A própria construção da BNCC só foi possível graças aos avanços das tecnologias digitais, que permitiram algum tipo de colaboração nas etapas finais da elaboração do documento. Em 2015, quando foi lançada a primeira versão da BNCC pelo Ministério da Educação, também foi feito o convite para uma consulta pública. Assim, por meio de uma plataforma específica foi possível sugerir contribuições e ajustes. Segundo o site do Movimento pela Base, foram mais de 12 milhões de contribuições da sociedade civil, professores, escolas, organizações do terceiro setor e entidades científicas.
Para se ter uma ideia do impacto dessas colaborações, a primeira versão da BNCC tinha apenas sete ocorrências da palavra “digital”. Na versão final, lançada em 2018, ela aparece 124 vezes, sendo 40 dessas ocorrências na expressão “cultura digital”. Isso é muito importante, pois significa o reconhecimento da complexidade e da especificidade desse fenômeno. A expressão cultura digital não é apenas uma referência instrumental ou técnica, ela tem implicações conceituais e afeta a própria forma de entender a educação.
Lendo a versão final da BNCC, podemos ver que a cultura digital recebe um “tratamento transversal”, pois “perpassa todos os campos, fazendo surgir ou modificando gêneros e práticas”. Na BNCC, encontramos várias recomendações sobre as competências e habilidades que precisam ser desenvolvidas para uma formação plena dos estudantes. Por exemplo, as competências específicas de língua portuguesa para o ensino fundamental são:
“mobilizar práticas da cultura digital, diferentes linguagens, mídias e ferramentas digitais para expandir as formas de produzir sentidos (nos processos de compreensão e produção), aprender e refletir sobre o mundo e realizar diferentes projetos autorais”.

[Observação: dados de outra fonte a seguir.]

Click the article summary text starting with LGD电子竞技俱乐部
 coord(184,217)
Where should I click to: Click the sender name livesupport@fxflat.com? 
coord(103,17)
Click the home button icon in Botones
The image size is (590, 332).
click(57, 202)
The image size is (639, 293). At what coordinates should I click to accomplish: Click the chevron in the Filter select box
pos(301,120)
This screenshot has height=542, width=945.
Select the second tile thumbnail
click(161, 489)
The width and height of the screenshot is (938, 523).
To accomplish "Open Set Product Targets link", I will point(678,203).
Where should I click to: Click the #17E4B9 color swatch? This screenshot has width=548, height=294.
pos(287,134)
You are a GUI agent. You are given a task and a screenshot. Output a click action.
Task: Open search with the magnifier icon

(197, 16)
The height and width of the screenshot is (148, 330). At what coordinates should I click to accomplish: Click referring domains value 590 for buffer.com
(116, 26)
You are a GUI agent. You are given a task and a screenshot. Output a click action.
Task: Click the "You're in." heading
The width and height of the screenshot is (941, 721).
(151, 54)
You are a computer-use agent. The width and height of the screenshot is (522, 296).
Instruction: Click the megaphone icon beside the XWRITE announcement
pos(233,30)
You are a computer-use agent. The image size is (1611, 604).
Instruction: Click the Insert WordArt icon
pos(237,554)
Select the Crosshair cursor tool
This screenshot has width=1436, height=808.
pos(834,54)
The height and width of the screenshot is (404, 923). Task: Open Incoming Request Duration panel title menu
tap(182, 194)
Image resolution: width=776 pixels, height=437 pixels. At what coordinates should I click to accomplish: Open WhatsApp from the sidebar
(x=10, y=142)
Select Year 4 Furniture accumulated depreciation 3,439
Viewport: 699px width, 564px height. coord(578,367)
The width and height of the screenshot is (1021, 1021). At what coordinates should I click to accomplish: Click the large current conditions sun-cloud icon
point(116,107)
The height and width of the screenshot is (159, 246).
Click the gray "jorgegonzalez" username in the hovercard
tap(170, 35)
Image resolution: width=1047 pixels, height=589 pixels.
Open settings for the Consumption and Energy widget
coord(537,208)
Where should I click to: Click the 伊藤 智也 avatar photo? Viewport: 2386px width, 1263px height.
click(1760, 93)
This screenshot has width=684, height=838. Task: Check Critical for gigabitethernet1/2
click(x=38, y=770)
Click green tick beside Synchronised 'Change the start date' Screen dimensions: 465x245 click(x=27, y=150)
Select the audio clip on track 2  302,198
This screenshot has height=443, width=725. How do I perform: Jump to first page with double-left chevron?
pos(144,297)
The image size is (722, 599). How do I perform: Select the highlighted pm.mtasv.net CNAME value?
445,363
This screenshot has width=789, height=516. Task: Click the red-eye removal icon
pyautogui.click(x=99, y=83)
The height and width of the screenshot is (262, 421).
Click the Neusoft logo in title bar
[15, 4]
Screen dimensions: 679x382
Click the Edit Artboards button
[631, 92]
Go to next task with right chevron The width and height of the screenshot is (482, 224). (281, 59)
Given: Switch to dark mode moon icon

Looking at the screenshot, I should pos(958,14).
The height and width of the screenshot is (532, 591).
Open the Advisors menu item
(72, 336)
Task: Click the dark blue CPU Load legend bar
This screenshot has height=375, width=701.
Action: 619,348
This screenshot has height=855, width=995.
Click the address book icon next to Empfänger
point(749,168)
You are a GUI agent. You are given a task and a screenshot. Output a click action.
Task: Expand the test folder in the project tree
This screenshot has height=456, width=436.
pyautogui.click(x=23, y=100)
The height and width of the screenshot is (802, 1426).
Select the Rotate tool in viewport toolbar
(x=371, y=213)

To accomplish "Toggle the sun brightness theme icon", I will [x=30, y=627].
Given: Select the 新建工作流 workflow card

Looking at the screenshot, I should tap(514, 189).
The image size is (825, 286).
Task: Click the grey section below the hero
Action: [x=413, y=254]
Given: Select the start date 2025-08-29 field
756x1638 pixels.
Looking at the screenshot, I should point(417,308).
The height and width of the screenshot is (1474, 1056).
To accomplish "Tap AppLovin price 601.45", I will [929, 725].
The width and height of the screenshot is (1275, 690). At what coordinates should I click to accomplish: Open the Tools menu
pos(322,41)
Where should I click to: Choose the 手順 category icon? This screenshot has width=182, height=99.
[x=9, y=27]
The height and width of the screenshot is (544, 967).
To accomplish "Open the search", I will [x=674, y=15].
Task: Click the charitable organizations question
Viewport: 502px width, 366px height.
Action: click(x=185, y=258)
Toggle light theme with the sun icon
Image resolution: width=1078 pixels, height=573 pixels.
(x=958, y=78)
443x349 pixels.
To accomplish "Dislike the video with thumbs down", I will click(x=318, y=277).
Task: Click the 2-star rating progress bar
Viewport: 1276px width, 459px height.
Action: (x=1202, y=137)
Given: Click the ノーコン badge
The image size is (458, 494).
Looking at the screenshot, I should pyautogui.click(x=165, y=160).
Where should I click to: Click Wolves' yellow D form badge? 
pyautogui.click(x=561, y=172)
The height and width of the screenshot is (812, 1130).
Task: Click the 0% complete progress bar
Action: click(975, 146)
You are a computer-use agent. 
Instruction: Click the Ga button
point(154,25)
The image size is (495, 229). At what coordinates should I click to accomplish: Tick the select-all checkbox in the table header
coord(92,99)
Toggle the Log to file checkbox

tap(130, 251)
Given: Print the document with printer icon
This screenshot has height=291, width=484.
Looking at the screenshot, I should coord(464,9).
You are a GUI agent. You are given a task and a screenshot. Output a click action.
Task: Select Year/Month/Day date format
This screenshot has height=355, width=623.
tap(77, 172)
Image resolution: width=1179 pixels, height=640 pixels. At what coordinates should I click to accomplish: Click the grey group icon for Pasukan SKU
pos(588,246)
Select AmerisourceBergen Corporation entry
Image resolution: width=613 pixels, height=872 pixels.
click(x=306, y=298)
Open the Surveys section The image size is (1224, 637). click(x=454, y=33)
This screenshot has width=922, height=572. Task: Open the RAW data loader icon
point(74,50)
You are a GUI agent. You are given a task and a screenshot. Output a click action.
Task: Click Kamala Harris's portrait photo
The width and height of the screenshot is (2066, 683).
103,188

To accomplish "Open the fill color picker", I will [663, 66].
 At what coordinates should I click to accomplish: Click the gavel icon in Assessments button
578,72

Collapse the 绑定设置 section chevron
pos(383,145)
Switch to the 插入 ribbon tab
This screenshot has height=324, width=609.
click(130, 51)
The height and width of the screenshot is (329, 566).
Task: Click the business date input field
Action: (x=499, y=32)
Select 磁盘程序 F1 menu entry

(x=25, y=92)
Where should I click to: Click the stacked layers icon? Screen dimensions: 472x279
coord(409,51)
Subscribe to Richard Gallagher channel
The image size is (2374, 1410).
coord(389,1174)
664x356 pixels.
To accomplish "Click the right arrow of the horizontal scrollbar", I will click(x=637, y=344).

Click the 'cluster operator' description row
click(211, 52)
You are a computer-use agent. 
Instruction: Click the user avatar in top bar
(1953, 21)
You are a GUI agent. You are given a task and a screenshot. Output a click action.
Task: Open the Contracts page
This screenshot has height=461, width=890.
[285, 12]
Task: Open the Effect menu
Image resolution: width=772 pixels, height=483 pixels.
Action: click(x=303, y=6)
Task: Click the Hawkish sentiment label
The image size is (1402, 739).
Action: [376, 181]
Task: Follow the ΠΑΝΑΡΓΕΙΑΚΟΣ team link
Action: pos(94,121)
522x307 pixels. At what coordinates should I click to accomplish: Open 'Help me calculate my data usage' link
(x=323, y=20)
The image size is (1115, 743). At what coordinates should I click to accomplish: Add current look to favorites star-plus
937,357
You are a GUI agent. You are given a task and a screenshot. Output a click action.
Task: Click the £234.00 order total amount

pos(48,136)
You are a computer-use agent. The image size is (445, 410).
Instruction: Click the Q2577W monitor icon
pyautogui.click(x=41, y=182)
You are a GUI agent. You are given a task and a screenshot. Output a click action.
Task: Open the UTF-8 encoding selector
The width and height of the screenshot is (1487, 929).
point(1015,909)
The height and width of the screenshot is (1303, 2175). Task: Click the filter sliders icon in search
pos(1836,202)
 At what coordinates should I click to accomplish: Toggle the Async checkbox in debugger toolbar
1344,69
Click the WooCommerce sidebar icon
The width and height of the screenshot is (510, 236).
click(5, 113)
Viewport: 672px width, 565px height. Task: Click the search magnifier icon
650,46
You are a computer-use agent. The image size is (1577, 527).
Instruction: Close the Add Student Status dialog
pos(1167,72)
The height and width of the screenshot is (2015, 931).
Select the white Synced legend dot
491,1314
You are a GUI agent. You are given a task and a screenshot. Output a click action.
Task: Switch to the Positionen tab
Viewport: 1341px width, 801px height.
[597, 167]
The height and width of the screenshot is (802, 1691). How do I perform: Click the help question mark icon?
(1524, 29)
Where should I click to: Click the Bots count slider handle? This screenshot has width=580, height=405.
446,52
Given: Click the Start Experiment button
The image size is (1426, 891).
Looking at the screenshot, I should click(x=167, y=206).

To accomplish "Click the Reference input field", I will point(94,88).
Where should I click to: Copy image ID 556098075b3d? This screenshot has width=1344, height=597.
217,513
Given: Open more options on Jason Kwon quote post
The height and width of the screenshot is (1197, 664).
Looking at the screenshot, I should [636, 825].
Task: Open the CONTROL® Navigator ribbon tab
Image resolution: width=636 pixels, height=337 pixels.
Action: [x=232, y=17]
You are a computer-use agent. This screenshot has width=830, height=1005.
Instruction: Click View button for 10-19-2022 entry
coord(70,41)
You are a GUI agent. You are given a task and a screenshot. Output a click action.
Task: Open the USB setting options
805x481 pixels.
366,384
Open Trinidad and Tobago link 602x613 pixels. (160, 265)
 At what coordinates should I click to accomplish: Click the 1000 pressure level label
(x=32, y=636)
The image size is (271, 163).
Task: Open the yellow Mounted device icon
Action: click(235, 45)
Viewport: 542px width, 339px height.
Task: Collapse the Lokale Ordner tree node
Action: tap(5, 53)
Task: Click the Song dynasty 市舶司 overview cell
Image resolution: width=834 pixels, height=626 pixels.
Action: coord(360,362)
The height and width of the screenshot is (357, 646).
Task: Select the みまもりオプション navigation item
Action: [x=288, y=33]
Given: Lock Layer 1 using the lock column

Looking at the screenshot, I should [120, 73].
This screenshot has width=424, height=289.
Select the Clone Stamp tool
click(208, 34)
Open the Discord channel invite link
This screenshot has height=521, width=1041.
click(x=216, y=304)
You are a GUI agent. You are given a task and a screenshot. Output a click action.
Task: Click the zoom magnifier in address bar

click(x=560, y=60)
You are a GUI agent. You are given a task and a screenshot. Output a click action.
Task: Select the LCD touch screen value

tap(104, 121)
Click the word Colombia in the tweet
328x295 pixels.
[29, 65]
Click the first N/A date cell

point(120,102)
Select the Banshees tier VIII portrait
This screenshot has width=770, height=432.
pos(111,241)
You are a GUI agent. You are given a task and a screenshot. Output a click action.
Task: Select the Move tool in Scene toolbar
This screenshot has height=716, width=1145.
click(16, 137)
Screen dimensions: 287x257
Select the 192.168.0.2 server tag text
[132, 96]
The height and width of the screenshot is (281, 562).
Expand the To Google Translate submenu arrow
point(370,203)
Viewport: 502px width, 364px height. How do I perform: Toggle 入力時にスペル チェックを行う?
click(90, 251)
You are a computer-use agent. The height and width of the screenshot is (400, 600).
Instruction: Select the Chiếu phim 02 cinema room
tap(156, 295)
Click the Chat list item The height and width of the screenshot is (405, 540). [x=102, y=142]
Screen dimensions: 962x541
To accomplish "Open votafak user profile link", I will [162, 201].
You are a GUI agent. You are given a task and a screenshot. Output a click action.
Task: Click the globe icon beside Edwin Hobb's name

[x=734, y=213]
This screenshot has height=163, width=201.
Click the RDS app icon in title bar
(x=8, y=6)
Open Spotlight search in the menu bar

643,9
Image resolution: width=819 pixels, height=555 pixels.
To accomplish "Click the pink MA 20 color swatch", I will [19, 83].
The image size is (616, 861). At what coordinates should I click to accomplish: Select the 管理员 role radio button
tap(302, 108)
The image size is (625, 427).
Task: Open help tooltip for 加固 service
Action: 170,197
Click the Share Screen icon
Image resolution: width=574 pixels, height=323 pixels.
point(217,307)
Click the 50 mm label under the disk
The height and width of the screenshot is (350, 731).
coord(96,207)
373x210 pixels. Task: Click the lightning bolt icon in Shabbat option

Ou seja, a escola deve ajudar seus alunos a “expandir as formas de produzir sentidos”, o que no âmbito da cultura digital, pode significar aprender a usar as diversas ferramentas de criação que um celular oferece, por exemplo.
Já no ensino médio, as competências específicas de linguagens e suas tecnologias, segundo a BNCC são:
“mobilizar práticas de linguagem no universo digital, considerando as dimensões técnicas, críticas, criativas, éticas e estéticas, para expandir as formas de produzir sentidos, de engajar-se em práticas autorais e coletivas, e de aprender a aprender nos campos da ciência, cultura, trabalho, informação e vida pessoal e coletiva”.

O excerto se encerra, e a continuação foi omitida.